__Provided information__
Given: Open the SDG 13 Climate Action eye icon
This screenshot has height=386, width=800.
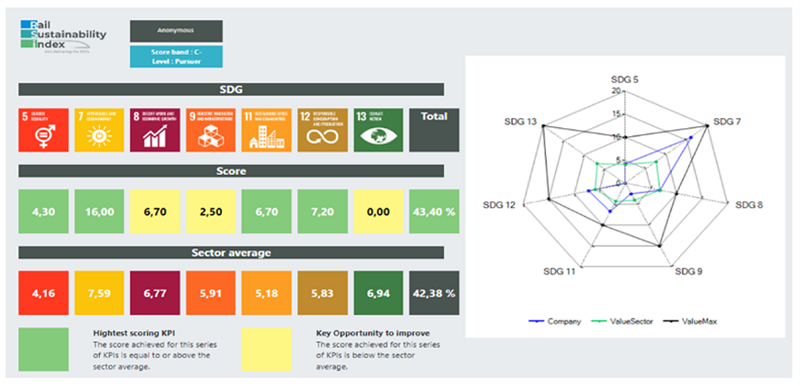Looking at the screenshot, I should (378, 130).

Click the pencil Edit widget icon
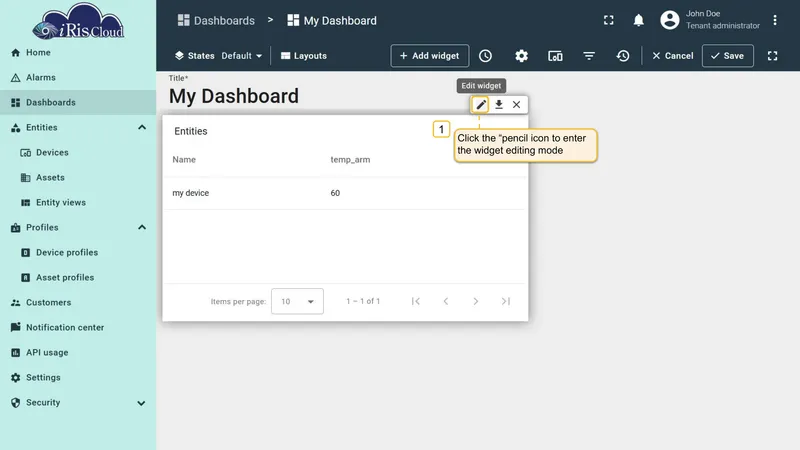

* * *

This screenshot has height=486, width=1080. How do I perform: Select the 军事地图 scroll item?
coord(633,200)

__Requirement__
The copy should hold exactly the lines above from the one with "Given: Open the" through the one with "Click the pencil Edit widget icon", both ends counted, and no pictures at all.

__Answer to this task__
Given: Open the SDG 13 Climate Action eye icon
This screenshot has height=386, width=800.
Looking at the screenshot, I should (378, 130).

Click the pencil Edit widget icon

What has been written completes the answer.